• _Seitentext_:

::::::

Maibrauchtum und Jungenspiele in Würselen

Die Geschichte der Maibräuche und der Jungenspiele in unserer Stadt ist einige Jahrhunderte alt. Es ist jedoch nicht mehr möglich, genau festzulegen, wann genau das alles angefangen hat.

Rückblicke in die Geschichte

Heimatforscher und Historiker haben das Maibrauchtum unserer Region weit zurückverfolgt und Belege dafür gefunden, dass sich etwa im 13. und 14. Jahrhundert die Maibräuche so geändert haben, dass wir die Wurzeln unseres heutigen Brauchtums erkennen können.

::::::

• _Zeilen_:
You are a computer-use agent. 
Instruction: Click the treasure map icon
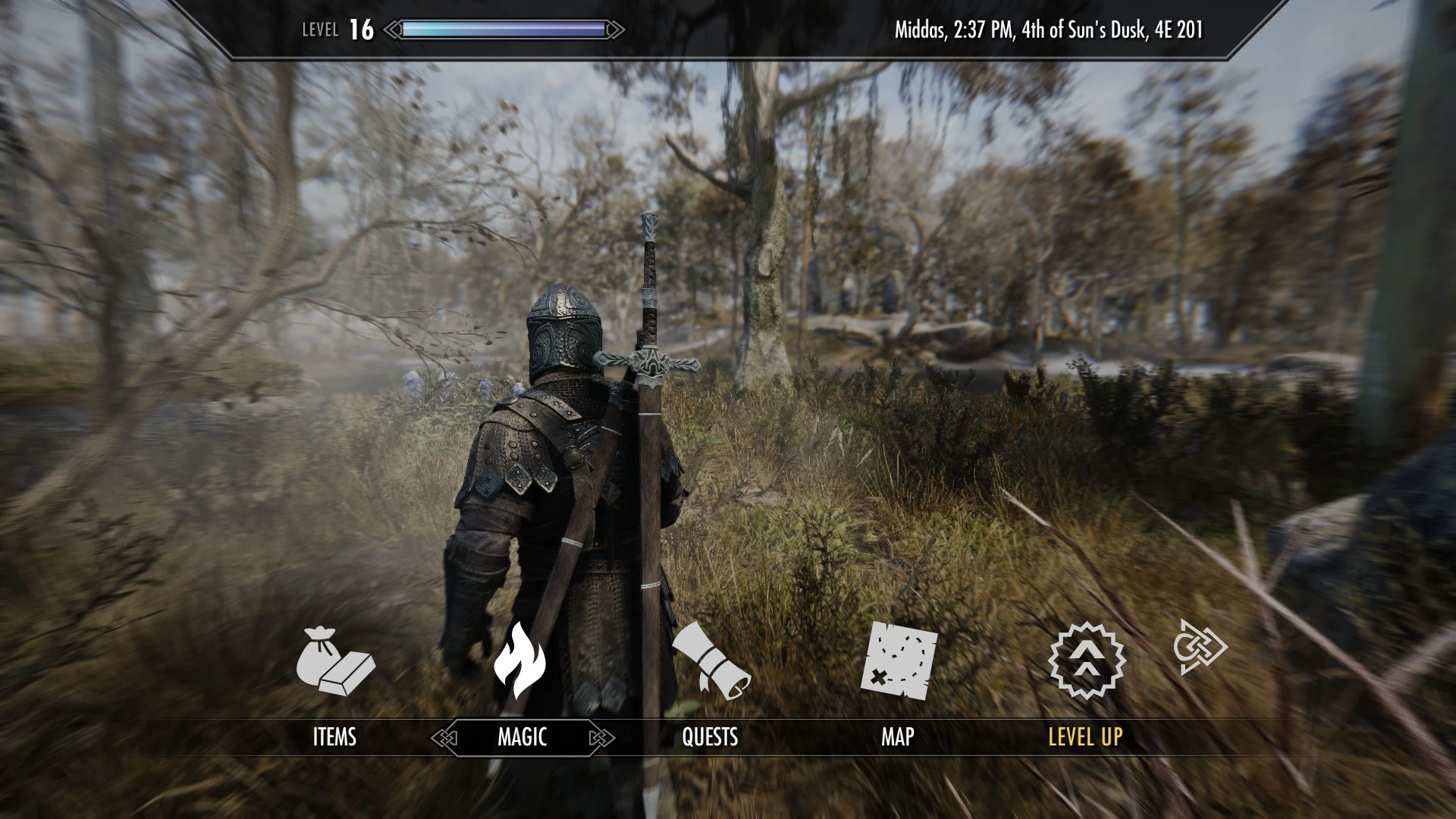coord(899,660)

::::::

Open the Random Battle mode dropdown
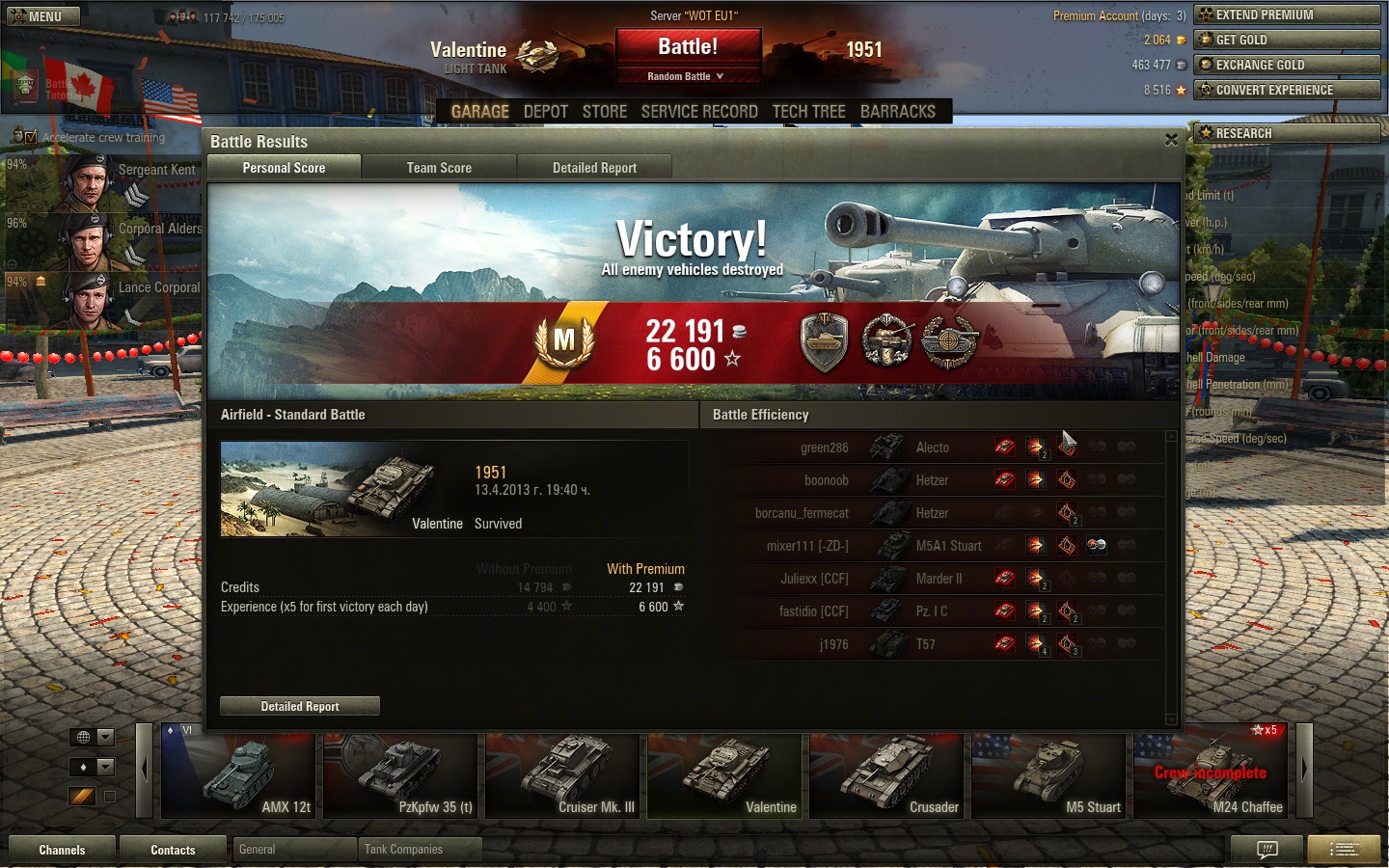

::::::

Entnimm dem Seitentext wörtlich die Passage, die mit „Rückblicke in die“ einsetzt und bis einschließlich „Brauchtums erkennen können.“ weitergeht.

• _Die Lösung_:
Rückblicke in die Geschichte

Heimatforscher und Historiker haben das Maibrauchtum unserer Region weit zurückverfolgt und Belege dafür gefunden, dass sich etwa im 13. und 14. Jahrhundert die Maibräuche so geändert haben, dass wir die Wurzeln unseres heutigen Brauchtums erkennen können.